| Summary: | 碩士 === 元智大學 === 化學工程與材料科學學系 === 105 === The dissertation investigates the electrochemical performance of electrode materials synthesize with co-precipitation method for lithium-ion and magnesium-ion batteries. This study can be qualitatively divided into two parts: (i) MgCo2O4/Li4Ti5O12 (ML) for lithium-ion batteries, (ii) MgCo2O4/Graphite (MG) for magnesium-ion batteries.

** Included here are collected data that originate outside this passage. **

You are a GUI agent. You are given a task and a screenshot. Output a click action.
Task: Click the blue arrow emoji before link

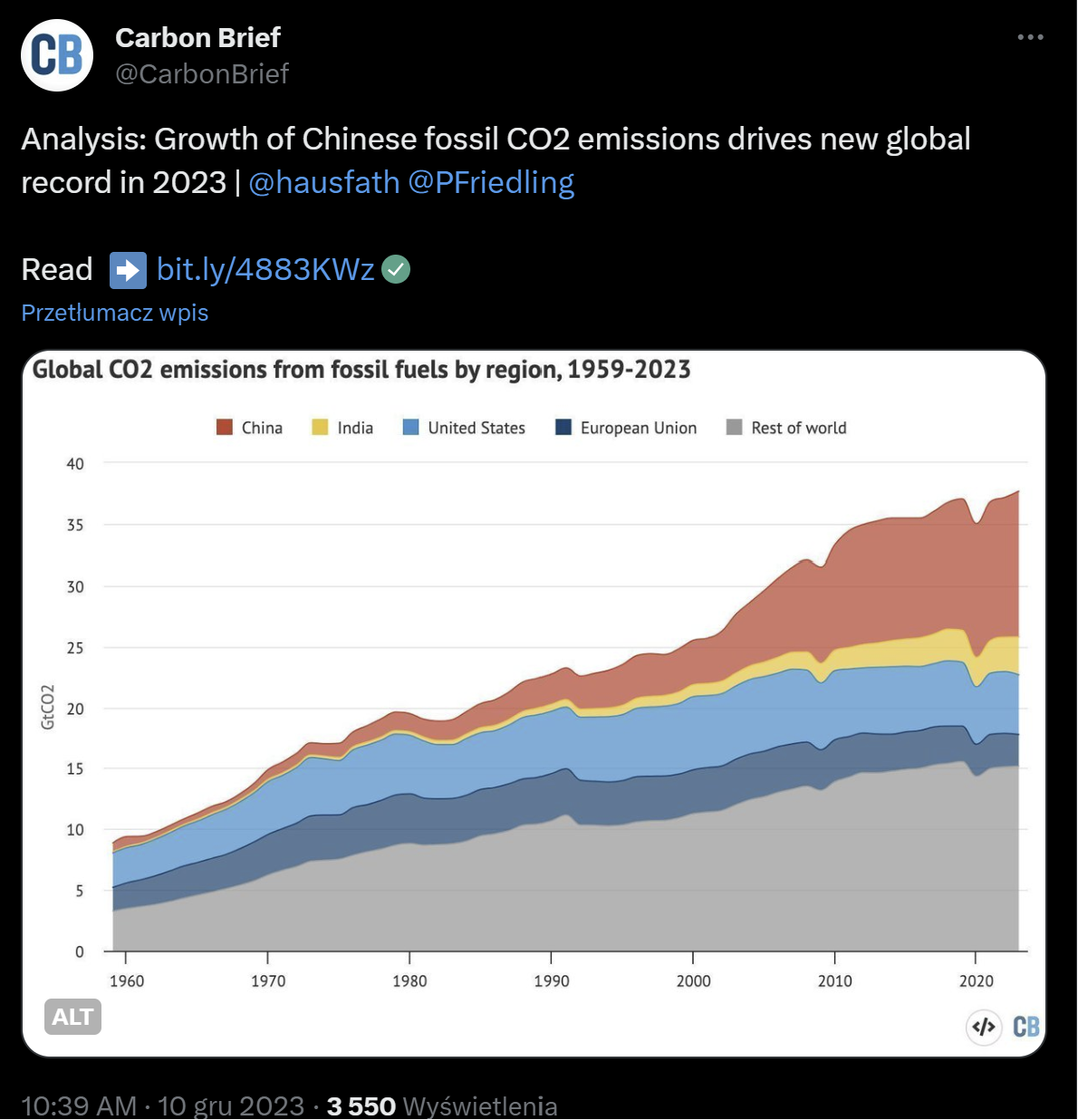coord(128,270)
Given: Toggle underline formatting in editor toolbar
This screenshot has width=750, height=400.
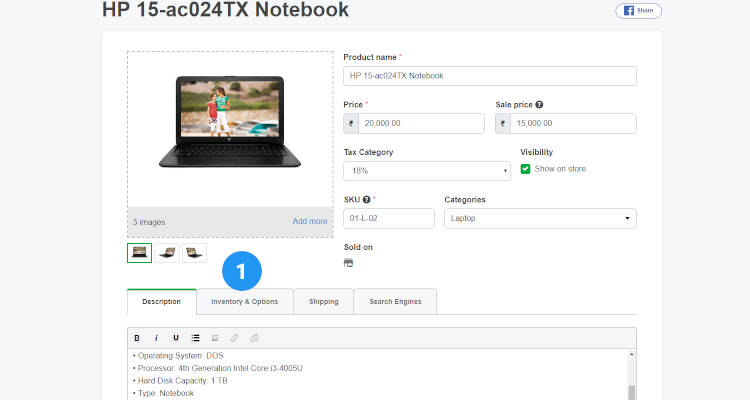Looking at the screenshot, I should [176, 338].
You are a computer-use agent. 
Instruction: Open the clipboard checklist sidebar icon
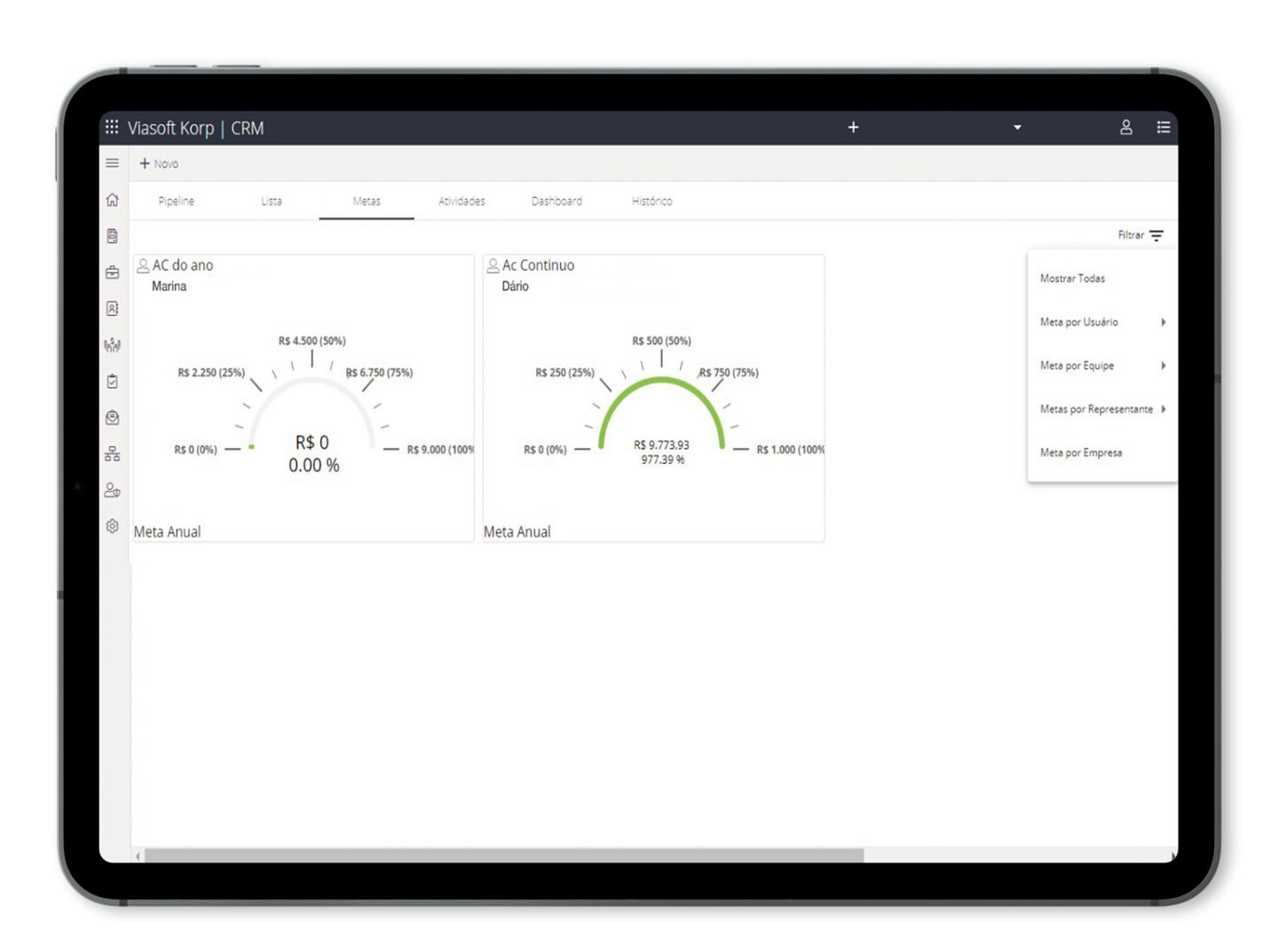click(113, 382)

(i) MgCo2O4/Li4Ti5O12 for lithium-ion batteries
In the present work, MgCo2O4 (MCO)/Li4Ti5O12 (LTO) composites with different MCO contents are synthesized by a co-precipitation method in order to partially replace expensive Co with Mg as well as to exploit advantages of MCO and LTO as anode materials for Li-ion batteries. X-ray diffraction patterns of as-prepared materials confirm successful fabrication of the MCO/LTO composites. The average particle size of MCO nanoparticles of the three samples are 38.1, 56.9 and 58.5 nm. Electrochemical results show that MCO/LTO anode offers a discharge capacity of 300 mAh g-1, which is two times higher than that achieved by pristine LTO. In addition, cyclic stability test reveals that the composite anode retains 86.1% of its initial capacity after 50 cycles. Electrochemical Impedance spectrum indicates that the electronic conductivity of MCO/LTO electrodes is significantly higher than that of LTO. The superior performance of the composite electrodes can be attributed to its improved conductivity as well as to the formation of active sites of MCO on LTO.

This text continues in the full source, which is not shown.